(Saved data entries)

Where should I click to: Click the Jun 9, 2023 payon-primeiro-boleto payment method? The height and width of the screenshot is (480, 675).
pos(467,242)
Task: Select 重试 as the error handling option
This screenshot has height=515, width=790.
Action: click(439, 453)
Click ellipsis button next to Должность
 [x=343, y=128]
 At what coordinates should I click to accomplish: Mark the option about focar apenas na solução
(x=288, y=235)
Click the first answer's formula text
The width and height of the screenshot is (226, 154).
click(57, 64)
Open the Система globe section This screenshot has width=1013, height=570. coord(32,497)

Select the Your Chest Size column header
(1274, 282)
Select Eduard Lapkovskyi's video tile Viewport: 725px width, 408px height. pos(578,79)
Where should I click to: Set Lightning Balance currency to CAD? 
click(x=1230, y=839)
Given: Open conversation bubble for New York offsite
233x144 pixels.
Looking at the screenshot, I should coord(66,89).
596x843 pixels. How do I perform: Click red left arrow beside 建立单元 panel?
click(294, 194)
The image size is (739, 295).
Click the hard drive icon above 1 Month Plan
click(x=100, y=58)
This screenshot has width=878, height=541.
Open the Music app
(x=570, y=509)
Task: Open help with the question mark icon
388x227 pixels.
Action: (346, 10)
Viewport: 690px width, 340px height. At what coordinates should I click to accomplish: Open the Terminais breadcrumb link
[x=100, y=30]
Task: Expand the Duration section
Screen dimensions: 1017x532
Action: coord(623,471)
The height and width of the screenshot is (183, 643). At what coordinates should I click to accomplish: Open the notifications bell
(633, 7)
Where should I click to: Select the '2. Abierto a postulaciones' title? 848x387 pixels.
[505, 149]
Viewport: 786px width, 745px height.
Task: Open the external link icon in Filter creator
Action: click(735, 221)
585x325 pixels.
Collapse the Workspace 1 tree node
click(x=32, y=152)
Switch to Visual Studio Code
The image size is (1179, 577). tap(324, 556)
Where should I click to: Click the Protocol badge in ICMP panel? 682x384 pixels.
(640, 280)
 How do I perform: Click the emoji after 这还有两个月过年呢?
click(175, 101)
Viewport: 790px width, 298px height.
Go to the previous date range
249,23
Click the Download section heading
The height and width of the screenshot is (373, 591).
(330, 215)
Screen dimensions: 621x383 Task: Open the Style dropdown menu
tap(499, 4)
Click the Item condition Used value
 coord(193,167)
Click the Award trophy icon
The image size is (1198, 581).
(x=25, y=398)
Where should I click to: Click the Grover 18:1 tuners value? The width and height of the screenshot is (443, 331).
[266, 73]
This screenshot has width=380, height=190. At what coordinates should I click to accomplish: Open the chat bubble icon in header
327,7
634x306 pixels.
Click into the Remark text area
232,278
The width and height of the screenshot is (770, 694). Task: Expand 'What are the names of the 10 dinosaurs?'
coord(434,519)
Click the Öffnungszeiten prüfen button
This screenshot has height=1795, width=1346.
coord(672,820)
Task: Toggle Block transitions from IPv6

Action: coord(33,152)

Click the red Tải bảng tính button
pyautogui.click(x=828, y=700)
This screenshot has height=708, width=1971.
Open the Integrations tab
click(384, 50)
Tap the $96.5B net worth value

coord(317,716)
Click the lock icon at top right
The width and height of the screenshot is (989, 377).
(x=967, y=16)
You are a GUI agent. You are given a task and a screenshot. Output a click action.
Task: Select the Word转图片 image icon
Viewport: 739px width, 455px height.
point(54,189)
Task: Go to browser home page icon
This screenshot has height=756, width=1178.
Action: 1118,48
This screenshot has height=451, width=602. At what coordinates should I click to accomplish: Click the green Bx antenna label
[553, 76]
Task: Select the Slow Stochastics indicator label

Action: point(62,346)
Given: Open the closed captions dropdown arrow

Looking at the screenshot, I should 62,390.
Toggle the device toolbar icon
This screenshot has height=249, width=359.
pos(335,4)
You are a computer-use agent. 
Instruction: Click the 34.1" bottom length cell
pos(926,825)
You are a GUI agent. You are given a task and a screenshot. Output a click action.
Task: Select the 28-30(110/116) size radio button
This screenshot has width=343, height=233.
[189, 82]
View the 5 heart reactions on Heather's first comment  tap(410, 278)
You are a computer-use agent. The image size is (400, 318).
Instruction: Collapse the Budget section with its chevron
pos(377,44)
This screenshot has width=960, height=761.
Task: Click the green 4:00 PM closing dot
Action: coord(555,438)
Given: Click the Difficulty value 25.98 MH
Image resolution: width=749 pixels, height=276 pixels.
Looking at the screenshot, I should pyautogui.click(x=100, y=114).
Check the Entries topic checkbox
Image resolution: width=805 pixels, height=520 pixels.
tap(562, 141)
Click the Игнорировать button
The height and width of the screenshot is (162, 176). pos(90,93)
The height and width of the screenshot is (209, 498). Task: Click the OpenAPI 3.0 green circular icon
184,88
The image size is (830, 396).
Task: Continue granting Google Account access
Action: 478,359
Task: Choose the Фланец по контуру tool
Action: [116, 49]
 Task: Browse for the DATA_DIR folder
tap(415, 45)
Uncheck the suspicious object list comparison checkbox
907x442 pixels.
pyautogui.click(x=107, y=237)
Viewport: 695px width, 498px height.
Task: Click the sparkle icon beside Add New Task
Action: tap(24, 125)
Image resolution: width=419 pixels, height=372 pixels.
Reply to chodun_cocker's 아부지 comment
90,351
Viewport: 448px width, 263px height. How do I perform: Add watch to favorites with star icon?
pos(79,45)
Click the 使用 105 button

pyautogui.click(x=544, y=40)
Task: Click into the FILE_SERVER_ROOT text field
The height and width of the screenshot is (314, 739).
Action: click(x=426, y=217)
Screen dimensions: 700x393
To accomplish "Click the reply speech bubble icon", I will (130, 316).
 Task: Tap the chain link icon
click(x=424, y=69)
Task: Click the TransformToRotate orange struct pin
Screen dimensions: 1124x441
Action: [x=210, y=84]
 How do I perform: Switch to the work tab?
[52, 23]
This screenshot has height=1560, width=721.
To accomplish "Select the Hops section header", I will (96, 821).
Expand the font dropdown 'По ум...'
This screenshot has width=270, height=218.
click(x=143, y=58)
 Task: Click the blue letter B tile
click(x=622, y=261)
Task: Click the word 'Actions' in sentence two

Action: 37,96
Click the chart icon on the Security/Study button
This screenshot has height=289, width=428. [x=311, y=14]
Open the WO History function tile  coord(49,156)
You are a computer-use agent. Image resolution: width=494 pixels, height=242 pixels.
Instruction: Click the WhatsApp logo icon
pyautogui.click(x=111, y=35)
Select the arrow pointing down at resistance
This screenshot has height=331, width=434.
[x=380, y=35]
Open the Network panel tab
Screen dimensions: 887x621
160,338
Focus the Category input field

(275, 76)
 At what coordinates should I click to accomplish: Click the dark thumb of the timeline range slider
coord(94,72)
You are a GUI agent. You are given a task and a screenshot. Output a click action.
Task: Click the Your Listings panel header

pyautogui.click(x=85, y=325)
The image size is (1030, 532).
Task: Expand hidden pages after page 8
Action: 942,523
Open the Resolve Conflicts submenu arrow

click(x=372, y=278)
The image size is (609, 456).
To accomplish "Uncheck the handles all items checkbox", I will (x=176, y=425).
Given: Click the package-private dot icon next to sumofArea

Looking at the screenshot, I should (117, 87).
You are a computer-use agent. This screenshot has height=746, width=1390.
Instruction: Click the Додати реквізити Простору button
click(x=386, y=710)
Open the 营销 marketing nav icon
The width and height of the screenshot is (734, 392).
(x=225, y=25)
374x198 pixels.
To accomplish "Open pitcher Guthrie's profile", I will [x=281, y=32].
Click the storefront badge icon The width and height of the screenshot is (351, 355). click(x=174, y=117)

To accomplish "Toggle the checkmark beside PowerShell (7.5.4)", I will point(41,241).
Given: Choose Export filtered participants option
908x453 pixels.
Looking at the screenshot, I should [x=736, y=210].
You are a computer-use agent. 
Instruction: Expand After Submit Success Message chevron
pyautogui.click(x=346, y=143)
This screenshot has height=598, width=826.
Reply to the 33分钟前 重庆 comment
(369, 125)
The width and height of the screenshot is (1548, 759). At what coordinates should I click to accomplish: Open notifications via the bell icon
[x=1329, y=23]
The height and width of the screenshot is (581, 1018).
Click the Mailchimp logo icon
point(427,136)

** TASK TO COMPLETE **
Match on "computer" and copy out every line of the entries that contains it.

** OUTPUT FOR THIS TASK **
You are a computer-use agent. 
You are a computer-use agent. The image size is (400, 318).
You are a computer-use agent. Image resolution: width=494 pixels, height=242 pixels.
You are a computer-use agent. This screenshot has height=746, width=1390.
You are a computer-use agent. 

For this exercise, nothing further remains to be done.